> **Problem**:
Look through the records below for the line with "Open the @1x_tech handle link" and the line with "The width and height of the screenshot is (627, 374).", then return those lines and all lines between, exactly.
** Record extracts follows **
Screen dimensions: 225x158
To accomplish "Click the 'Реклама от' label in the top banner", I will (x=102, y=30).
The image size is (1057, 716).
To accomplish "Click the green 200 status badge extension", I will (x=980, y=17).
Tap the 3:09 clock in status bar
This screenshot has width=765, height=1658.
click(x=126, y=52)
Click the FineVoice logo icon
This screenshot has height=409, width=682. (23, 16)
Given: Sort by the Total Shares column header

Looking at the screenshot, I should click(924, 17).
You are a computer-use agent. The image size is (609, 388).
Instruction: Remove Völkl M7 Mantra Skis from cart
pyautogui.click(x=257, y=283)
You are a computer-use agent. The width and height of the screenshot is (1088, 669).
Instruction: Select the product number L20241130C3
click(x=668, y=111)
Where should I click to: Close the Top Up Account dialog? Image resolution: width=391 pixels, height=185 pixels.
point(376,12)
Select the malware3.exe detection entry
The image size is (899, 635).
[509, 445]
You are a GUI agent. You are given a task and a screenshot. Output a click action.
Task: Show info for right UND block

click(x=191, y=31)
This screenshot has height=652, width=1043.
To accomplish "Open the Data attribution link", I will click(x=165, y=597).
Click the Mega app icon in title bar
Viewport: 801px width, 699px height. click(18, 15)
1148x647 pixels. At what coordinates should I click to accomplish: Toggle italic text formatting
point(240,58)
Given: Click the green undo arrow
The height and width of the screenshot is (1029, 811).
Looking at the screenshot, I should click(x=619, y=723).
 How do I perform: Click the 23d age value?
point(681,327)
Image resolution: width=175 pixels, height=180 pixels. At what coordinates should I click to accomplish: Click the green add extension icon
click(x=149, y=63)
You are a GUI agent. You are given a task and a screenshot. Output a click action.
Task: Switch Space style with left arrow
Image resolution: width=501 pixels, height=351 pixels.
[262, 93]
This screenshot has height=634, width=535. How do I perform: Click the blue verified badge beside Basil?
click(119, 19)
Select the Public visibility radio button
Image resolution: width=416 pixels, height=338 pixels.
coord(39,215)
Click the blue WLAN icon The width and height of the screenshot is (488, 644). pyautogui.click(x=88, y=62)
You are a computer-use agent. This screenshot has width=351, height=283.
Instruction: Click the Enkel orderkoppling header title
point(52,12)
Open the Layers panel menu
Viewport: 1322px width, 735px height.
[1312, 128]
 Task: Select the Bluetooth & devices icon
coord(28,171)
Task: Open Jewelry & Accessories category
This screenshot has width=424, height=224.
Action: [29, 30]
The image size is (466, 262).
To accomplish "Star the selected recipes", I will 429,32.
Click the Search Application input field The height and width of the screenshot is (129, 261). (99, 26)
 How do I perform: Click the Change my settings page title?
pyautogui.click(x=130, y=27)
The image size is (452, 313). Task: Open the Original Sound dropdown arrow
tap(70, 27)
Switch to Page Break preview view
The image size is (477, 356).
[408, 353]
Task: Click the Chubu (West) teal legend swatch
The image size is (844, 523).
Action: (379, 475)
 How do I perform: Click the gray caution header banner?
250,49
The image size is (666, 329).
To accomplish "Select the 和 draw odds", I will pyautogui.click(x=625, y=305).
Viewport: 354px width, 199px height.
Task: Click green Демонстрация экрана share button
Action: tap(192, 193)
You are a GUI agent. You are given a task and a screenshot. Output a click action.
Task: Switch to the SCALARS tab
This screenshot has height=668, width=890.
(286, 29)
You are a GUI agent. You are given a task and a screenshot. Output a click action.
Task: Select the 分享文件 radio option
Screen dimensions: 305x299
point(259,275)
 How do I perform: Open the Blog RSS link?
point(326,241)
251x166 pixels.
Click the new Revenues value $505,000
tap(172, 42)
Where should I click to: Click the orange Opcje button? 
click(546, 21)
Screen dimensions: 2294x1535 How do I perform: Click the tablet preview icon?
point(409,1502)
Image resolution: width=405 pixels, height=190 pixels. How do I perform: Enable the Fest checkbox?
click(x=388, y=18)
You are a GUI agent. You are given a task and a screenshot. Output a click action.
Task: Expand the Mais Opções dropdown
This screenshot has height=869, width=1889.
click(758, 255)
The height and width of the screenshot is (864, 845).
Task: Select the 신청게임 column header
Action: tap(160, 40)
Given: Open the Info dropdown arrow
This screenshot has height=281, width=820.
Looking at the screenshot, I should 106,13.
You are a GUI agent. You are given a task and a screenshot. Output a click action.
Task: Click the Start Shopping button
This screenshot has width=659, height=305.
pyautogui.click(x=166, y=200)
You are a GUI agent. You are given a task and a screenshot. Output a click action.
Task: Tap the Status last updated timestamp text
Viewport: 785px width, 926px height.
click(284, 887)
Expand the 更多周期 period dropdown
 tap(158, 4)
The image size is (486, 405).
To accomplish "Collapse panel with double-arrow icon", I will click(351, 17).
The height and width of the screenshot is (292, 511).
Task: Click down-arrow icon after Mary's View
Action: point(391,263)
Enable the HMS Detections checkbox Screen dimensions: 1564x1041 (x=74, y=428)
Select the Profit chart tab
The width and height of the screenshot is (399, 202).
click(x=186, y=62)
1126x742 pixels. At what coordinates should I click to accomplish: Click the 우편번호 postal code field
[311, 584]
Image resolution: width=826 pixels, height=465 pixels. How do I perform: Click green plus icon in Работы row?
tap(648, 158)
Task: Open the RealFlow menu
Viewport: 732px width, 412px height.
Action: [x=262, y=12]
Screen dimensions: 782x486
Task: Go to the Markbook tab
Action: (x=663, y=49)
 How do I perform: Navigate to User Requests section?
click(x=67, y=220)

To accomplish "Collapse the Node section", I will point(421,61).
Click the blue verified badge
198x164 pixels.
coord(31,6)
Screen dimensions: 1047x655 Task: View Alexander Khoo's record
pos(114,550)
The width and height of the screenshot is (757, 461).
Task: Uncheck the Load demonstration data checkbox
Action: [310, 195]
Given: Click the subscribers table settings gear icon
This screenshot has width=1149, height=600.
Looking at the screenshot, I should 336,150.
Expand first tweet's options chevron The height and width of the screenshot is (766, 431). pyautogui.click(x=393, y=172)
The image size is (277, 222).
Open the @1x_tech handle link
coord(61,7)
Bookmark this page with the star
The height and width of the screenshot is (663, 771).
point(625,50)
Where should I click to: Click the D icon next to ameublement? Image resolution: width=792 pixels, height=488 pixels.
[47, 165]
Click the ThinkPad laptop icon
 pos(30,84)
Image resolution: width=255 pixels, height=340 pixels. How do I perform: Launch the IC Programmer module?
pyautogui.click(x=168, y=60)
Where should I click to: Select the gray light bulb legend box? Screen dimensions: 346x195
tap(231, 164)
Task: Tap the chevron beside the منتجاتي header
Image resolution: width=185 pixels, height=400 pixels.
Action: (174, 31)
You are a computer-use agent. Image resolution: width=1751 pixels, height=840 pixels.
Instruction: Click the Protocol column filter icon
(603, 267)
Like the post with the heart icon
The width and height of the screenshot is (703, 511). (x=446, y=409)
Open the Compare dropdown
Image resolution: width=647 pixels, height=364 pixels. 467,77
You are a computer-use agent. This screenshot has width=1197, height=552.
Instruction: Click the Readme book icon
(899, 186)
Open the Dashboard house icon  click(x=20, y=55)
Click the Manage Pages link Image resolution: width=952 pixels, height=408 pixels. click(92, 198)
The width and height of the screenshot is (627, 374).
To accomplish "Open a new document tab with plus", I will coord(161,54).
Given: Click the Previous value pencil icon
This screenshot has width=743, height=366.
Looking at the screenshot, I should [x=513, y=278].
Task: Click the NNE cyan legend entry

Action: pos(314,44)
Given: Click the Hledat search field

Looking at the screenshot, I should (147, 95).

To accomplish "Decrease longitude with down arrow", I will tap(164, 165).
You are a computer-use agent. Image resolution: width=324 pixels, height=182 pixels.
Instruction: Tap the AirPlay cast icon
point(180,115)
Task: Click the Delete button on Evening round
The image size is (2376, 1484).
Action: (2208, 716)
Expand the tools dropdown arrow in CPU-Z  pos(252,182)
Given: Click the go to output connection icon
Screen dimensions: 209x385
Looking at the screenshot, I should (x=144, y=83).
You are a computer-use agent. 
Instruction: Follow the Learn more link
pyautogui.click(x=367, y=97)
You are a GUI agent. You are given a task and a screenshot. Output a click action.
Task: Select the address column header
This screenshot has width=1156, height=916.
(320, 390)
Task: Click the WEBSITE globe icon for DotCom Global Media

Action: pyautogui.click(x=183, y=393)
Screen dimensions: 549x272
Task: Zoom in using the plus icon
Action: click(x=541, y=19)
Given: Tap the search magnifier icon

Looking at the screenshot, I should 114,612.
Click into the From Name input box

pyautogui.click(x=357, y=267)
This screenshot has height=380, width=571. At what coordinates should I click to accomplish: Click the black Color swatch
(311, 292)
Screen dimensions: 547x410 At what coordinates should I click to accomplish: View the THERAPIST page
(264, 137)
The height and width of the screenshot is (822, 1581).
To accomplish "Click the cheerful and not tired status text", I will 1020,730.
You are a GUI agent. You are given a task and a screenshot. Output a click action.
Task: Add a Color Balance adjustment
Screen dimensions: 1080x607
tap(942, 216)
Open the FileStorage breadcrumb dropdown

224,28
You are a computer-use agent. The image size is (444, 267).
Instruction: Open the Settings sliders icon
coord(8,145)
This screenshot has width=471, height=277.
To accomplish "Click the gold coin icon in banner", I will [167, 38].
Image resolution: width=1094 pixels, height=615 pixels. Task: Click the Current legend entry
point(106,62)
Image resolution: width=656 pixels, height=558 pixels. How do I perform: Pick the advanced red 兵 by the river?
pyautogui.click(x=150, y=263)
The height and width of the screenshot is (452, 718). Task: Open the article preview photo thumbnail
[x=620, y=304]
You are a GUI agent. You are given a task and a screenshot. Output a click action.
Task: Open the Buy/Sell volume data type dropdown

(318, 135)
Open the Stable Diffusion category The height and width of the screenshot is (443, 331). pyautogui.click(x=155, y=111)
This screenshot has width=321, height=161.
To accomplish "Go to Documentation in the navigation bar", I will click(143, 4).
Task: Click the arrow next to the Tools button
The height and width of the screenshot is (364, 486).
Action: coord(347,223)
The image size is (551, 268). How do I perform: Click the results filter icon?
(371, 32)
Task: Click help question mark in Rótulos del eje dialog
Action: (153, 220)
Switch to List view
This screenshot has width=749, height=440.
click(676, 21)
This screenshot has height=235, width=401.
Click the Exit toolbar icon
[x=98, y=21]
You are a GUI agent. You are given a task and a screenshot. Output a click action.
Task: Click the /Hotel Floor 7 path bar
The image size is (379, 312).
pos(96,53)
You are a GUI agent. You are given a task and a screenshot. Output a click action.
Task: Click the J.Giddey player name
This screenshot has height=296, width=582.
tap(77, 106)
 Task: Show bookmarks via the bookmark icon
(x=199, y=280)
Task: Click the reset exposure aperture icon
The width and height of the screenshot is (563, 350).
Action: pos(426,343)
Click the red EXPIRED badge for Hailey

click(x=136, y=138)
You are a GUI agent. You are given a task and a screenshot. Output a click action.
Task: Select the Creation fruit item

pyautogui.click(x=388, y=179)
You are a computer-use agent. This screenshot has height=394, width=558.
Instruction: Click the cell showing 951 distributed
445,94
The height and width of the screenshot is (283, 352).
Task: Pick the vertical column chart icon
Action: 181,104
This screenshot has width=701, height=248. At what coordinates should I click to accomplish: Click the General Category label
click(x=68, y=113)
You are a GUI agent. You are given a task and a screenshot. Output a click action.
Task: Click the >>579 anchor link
** End of Record extracts **
> **Result of this task**:
Open the @1x_tech handle link
coord(61,7)
Bookmark this page with the star
The height and width of the screenshot is (663, 771).
point(625,50)
Where should I click to: Click the D icon next to ameublement? Image resolution: width=792 pixels, height=488 pixels.
[47, 165]
Click the ThinkPad laptop icon
 pos(30,84)
Image resolution: width=255 pixels, height=340 pixels. How do I perform: Launch the IC Programmer module?
pyautogui.click(x=168, y=60)
Where should I click to: Select the gray light bulb legend box? Screen dimensions: 346x195
tap(231, 164)
Task: Tap the chevron beside the منتجاتي header
Image resolution: width=185 pixels, height=400 pixels.
Action: (174, 31)
You are a computer-use agent. Image resolution: width=1751 pixels, height=840 pixels.
Instruction: Click the Protocol column filter icon
(603, 267)
Like the post with the heart icon
The width and height of the screenshot is (703, 511). (x=446, y=409)
Open the Compare dropdown
Image resolution: width=647 pixels, height=364 pixels. 467,77
You are a computer-use agent. This screenshot has width=1197, height=552.
Instruction: Click the Readme book icon
(899, 186)
Open the Dashboard house icon  click(x=20, y=55)
Click the Manage Pages link Image resolution: width=952 pixels, height=408 pixels. click(92, 198)
The width and height of the screenshot is (627, 374).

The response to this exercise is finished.